STORED DATA
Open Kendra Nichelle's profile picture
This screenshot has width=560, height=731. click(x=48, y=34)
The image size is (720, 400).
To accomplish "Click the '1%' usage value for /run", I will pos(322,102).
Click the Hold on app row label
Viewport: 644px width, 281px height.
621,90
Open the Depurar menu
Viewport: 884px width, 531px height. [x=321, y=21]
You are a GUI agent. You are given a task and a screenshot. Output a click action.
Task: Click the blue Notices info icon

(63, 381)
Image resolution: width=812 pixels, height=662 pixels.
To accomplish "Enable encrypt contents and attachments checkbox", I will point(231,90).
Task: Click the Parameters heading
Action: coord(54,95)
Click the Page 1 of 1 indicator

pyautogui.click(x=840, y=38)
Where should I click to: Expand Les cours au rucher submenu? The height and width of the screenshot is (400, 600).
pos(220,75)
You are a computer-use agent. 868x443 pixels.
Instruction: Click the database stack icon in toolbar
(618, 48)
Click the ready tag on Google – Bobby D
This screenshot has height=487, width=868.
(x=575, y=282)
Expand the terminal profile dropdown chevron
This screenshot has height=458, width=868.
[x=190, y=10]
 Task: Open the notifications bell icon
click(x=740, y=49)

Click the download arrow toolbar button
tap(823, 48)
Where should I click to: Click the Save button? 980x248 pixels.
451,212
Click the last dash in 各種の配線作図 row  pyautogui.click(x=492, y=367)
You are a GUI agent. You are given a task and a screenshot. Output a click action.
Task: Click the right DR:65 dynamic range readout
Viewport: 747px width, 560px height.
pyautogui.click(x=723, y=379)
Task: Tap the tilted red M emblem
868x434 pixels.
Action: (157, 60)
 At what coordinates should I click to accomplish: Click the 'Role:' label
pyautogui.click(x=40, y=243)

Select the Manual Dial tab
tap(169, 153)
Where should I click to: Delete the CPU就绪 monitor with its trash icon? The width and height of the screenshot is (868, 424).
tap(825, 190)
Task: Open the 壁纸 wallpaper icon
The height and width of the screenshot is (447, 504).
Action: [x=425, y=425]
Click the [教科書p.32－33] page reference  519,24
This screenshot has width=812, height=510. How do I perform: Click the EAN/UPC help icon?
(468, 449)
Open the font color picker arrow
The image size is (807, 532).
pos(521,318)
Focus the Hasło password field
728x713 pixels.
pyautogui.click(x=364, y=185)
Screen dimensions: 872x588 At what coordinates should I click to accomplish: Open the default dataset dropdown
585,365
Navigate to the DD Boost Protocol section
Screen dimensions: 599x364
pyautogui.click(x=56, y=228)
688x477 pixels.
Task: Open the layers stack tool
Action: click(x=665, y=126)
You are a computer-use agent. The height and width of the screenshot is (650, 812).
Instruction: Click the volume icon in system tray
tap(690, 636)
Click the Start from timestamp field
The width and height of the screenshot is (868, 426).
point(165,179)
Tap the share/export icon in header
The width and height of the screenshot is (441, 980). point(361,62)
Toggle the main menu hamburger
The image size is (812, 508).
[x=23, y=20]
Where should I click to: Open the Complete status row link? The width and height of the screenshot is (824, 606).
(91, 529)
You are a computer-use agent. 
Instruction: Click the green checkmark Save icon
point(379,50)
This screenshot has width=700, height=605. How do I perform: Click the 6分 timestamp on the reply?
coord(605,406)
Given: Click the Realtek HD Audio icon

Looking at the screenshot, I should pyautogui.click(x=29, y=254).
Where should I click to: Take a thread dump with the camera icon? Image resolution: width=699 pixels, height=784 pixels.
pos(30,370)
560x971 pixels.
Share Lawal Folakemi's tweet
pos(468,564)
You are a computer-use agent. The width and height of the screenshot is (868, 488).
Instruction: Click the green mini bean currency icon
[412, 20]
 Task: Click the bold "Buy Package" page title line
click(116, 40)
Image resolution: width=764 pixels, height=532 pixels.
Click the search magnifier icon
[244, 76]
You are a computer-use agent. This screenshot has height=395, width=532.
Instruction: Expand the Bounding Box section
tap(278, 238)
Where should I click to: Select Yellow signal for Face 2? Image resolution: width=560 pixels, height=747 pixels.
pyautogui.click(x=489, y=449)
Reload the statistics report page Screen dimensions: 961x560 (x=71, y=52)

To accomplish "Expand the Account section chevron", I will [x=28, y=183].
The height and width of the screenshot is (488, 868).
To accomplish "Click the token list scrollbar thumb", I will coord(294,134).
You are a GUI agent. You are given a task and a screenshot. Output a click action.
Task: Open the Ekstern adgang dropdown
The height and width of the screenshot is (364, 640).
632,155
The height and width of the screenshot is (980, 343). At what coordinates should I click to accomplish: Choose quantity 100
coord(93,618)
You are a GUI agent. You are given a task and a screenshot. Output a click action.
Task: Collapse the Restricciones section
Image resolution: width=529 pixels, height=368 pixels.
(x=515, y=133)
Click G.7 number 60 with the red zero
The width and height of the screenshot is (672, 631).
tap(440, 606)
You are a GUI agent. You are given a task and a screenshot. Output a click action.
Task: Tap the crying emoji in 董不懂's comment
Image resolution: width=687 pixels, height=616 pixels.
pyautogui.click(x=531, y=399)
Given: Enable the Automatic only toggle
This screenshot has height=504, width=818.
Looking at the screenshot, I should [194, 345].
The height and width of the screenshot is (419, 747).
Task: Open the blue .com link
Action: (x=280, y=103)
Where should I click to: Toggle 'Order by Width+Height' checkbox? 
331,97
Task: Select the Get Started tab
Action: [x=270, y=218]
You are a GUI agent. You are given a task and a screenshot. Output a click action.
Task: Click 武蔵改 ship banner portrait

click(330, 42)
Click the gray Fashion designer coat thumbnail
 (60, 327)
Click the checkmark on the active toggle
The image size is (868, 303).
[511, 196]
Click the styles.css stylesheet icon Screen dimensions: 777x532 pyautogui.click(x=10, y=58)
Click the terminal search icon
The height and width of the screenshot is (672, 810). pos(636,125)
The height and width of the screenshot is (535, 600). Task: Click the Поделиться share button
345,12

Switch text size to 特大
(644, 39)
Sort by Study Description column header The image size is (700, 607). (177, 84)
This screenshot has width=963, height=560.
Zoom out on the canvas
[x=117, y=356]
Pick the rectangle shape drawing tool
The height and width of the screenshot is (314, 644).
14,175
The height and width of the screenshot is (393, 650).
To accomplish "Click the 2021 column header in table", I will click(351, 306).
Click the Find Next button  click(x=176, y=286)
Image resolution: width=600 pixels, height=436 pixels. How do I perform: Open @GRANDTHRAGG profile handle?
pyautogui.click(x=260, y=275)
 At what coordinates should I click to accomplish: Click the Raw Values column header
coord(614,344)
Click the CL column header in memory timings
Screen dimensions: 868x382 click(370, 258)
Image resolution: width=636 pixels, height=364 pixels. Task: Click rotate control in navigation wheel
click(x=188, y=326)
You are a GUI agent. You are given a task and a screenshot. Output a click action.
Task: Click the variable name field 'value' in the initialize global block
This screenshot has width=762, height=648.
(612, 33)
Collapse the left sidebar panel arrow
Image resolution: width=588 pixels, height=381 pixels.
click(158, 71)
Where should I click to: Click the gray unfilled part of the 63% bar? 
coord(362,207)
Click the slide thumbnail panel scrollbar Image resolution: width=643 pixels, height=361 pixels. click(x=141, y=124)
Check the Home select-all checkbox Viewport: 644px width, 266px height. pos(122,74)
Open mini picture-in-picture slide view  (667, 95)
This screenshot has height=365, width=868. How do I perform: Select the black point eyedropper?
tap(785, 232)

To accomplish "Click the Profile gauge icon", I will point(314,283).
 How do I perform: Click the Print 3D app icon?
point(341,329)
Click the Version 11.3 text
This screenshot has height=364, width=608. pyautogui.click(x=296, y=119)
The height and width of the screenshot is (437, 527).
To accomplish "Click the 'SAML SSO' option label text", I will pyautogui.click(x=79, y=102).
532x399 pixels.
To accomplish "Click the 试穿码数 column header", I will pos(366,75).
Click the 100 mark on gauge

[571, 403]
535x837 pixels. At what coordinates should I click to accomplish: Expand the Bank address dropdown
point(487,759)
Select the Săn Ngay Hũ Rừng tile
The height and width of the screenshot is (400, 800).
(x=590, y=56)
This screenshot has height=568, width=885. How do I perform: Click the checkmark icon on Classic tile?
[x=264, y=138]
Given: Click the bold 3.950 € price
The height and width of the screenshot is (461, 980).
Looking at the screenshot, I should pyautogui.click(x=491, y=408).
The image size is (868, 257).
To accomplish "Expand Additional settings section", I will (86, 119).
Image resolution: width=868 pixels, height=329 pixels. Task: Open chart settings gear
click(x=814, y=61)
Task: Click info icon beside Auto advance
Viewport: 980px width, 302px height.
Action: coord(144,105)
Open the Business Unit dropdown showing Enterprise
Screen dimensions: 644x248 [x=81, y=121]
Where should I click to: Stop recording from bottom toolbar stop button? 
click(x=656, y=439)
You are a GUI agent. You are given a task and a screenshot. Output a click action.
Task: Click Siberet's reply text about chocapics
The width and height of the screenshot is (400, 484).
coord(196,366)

AIM OF THE EXERCISE
Filter the listing by the string "computer"; copy each matching line.

RESPONSE TO THIS TASK
You are a computer-use agent. 868x443 pixels.
You are a computer-use agent. The height and width of the screenshot is (650, 812).
You are a computer-use agent. 
You are a computer-use agent. The width and height of the screenshot is (868, 488).
You are a computer-use agent. This screenshot has height=395, width=532.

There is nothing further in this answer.